Find the line with "Screen dimensions: 1456x819" in the records below, then please transcribe it and every later line exactly, omitting the pictures and adding nothing.

· · · · ·

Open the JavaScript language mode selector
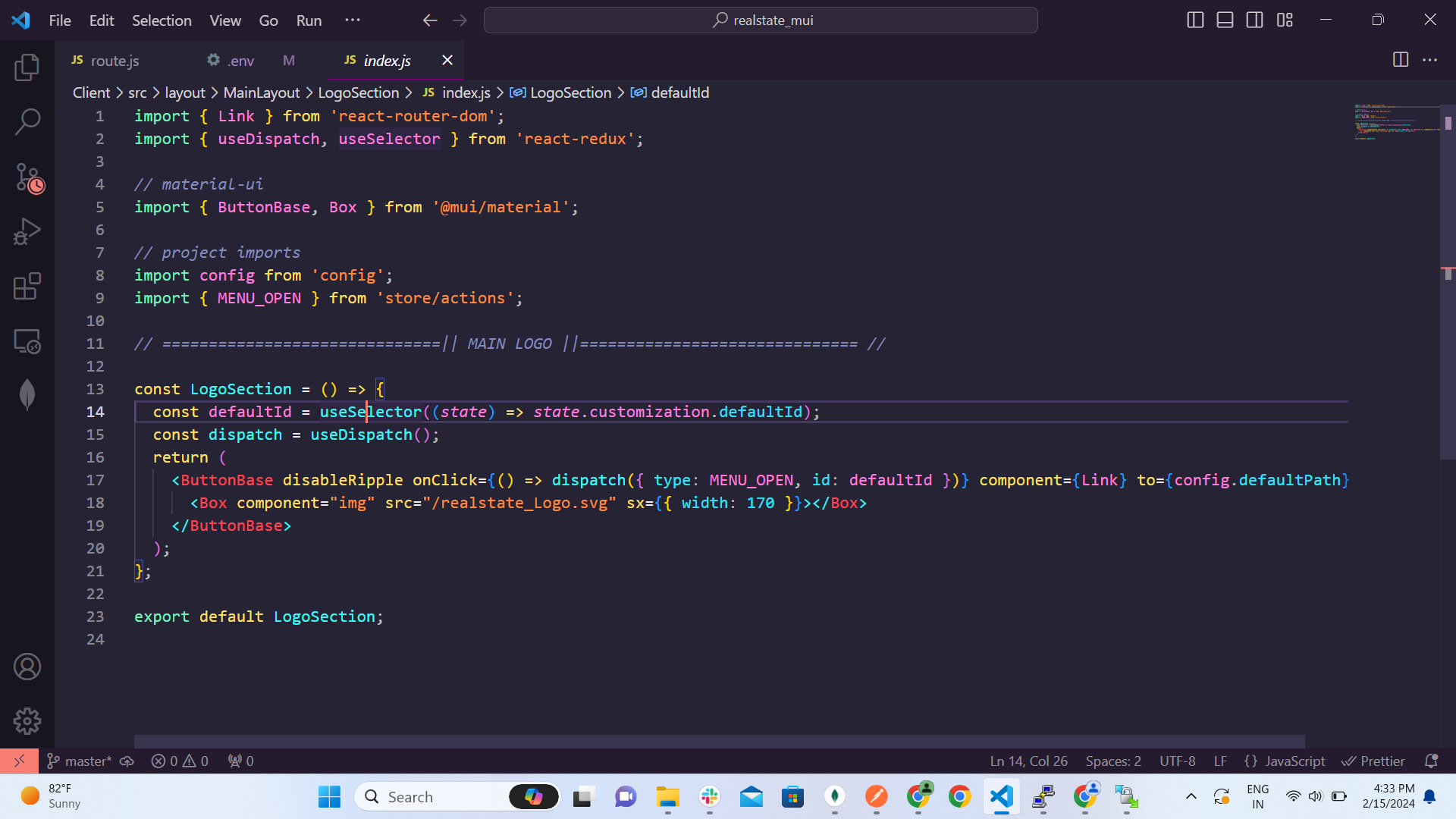[1294, 761]
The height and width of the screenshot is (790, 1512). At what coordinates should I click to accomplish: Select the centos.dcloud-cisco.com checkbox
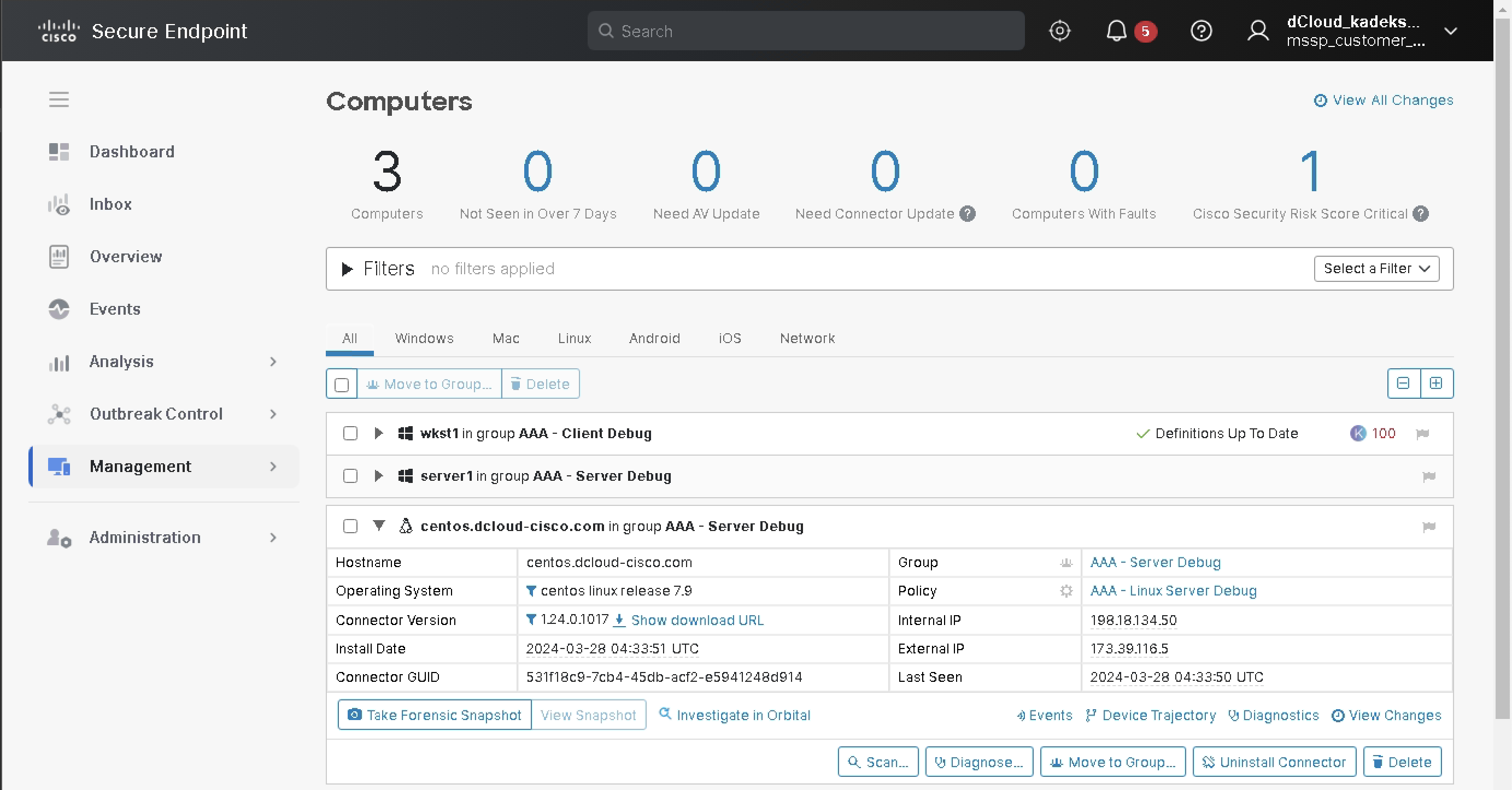click(350, 526)
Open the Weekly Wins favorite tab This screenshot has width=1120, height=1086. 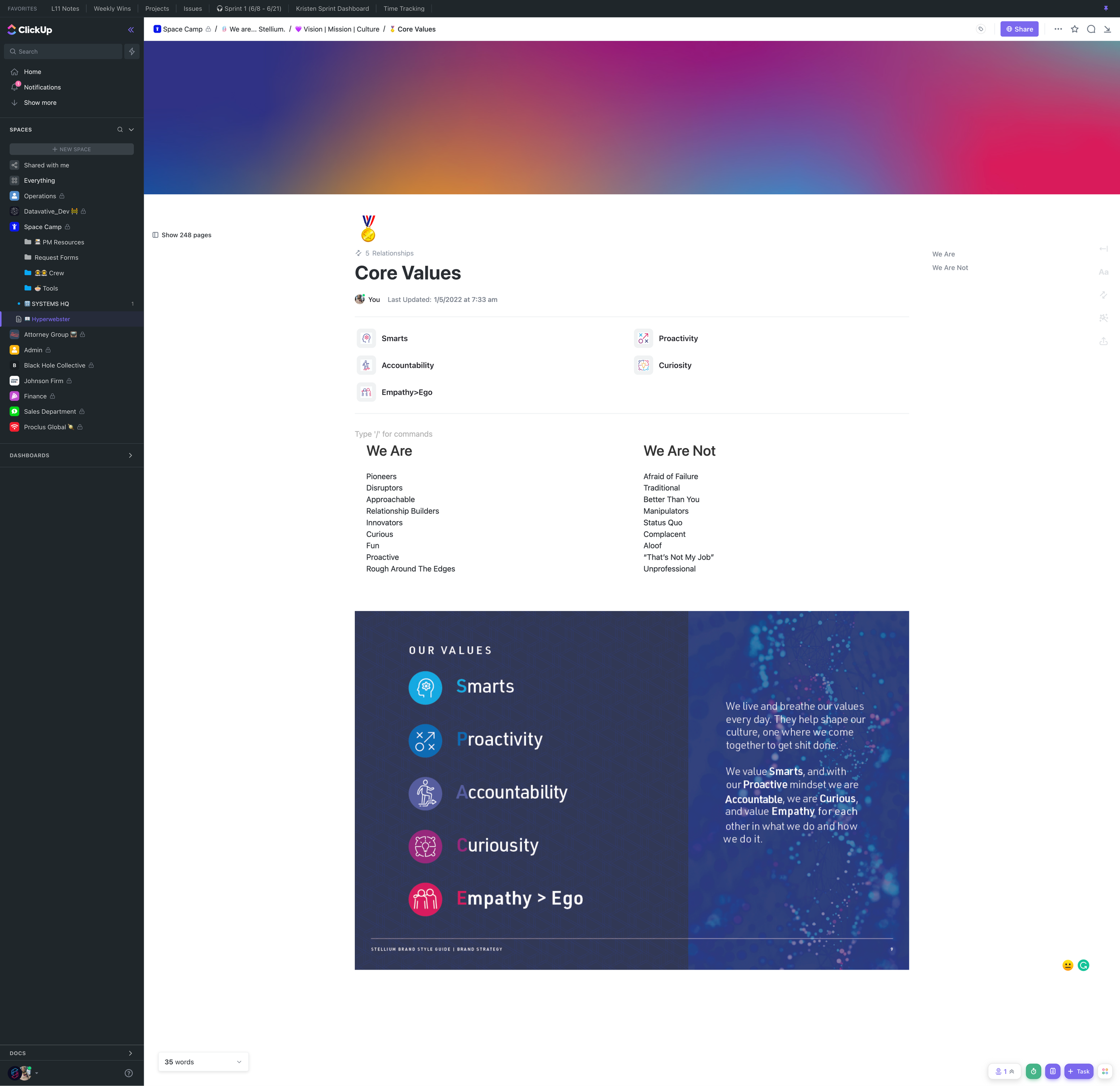[112, 9]
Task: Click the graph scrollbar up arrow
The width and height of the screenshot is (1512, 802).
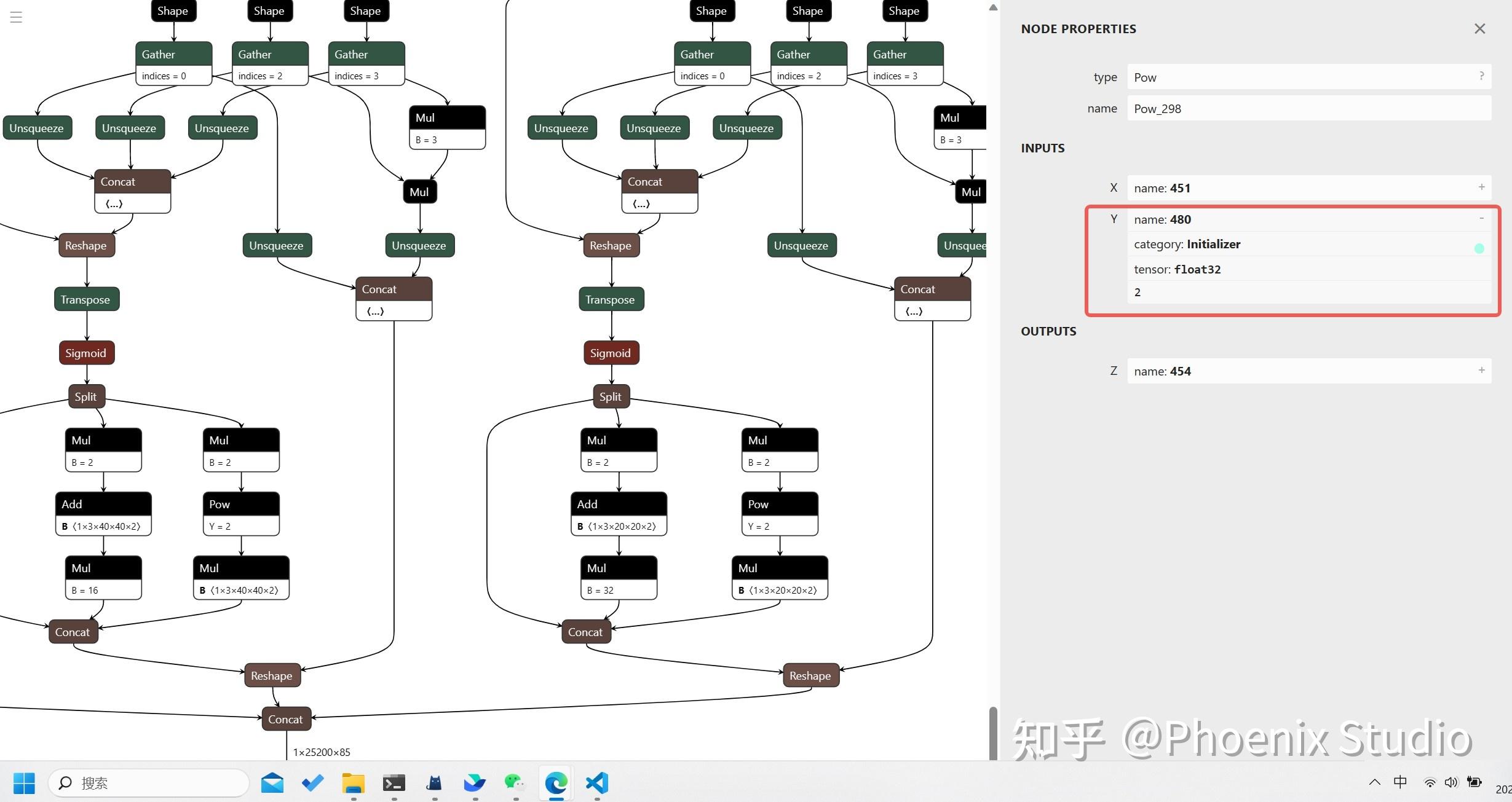Action: click(992, 7)
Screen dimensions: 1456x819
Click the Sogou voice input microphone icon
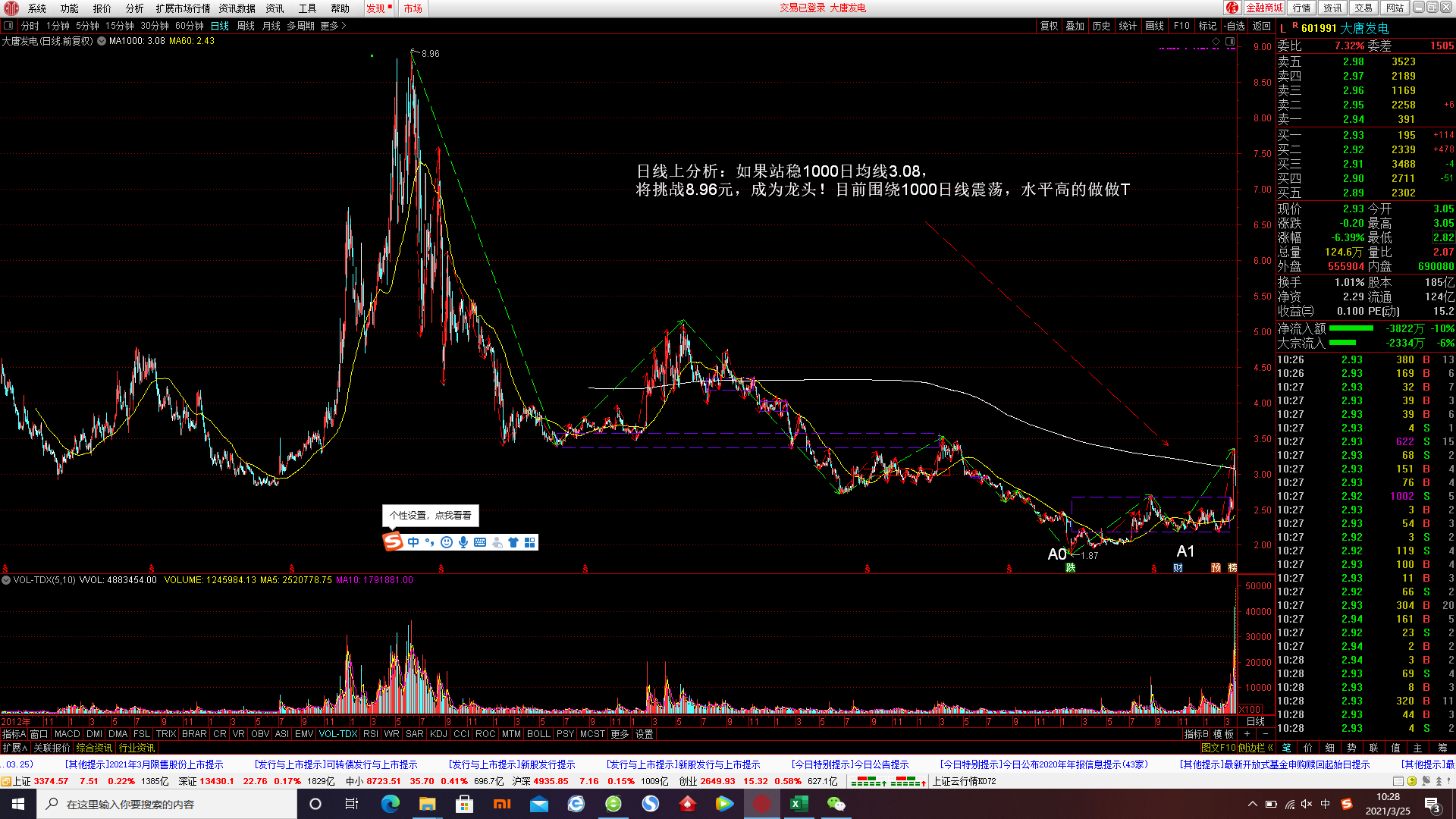(463, 542)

· · · · ·

_SOLUTION FOR THIS TASK_:
Screen dimensions: 1456x819
Click the Sogou voice input microphone icon
(463, 542)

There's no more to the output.